まっとうな経済学

まっとうな経済学
2006/ランダムハウス講談社 ティム・ハーフォード/遠藤真美・訳




目が覚める感覚を味わえる本でした.

経済学というと一見複雑で,株や為替などの動きを扱っているイメージで,私たちの実生活からはちょっと離れたところにある雰囲気がします.
しかし,本書では駅前のカフェで売られるカプチーノの価格を皮切りに,スーパーマーケットのしくみ,交通渋滞のもたらすものなど身近なものを切り口に,世界のしくみを経済学を使ってあらわにしてくれる.


どれも興味深い内容ではありましたが,私個人としては,第8章なぜ貧しい国は貧しいのか,第10章中国はどのようにして豊かになったかなどの章は,農業振興や国際貢献のあり方を考えさせてくれる刺激的な章でした.

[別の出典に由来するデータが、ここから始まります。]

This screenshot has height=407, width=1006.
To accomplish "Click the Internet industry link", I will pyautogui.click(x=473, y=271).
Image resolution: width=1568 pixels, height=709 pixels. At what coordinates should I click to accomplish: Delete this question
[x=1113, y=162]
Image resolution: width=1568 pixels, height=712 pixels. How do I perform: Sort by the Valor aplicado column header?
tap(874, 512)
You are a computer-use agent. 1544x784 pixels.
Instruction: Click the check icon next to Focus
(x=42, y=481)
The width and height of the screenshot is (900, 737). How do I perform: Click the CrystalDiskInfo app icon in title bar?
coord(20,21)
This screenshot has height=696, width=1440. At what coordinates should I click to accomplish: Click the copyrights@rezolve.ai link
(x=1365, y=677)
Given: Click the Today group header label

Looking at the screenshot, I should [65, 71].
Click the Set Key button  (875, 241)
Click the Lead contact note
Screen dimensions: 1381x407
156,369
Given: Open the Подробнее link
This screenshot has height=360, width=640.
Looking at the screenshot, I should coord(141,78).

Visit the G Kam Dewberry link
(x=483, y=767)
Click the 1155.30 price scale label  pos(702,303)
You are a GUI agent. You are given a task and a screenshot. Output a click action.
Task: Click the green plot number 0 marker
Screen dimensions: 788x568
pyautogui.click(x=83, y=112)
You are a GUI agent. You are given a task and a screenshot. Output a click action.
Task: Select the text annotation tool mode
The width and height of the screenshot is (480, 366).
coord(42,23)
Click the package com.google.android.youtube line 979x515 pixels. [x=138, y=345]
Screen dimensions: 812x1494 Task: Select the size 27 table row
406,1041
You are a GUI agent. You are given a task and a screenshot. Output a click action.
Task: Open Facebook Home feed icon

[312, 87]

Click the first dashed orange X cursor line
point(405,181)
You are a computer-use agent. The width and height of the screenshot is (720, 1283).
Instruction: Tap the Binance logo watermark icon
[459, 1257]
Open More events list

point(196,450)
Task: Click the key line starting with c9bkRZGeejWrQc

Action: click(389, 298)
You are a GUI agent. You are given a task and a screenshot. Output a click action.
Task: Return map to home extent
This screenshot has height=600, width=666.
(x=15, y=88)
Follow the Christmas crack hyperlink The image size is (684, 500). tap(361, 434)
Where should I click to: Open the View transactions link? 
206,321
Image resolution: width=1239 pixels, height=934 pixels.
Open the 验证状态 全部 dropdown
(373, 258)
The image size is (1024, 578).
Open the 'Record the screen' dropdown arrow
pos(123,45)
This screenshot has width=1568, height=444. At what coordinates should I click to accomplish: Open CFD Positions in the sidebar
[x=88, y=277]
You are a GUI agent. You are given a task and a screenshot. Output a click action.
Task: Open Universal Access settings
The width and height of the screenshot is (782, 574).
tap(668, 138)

現在の世界は複雑な経済システムの中で動いています.よくわからないシステムの中で,なんとなく今の状態を享受させられていると思っていた世界が,本書を読み「覆面経済学者」の視点できちんとそのシステムを見つめることができれば,いまより少し生きやすくなるのかも知れません.そういう感覚を覚えることができる本だと思います.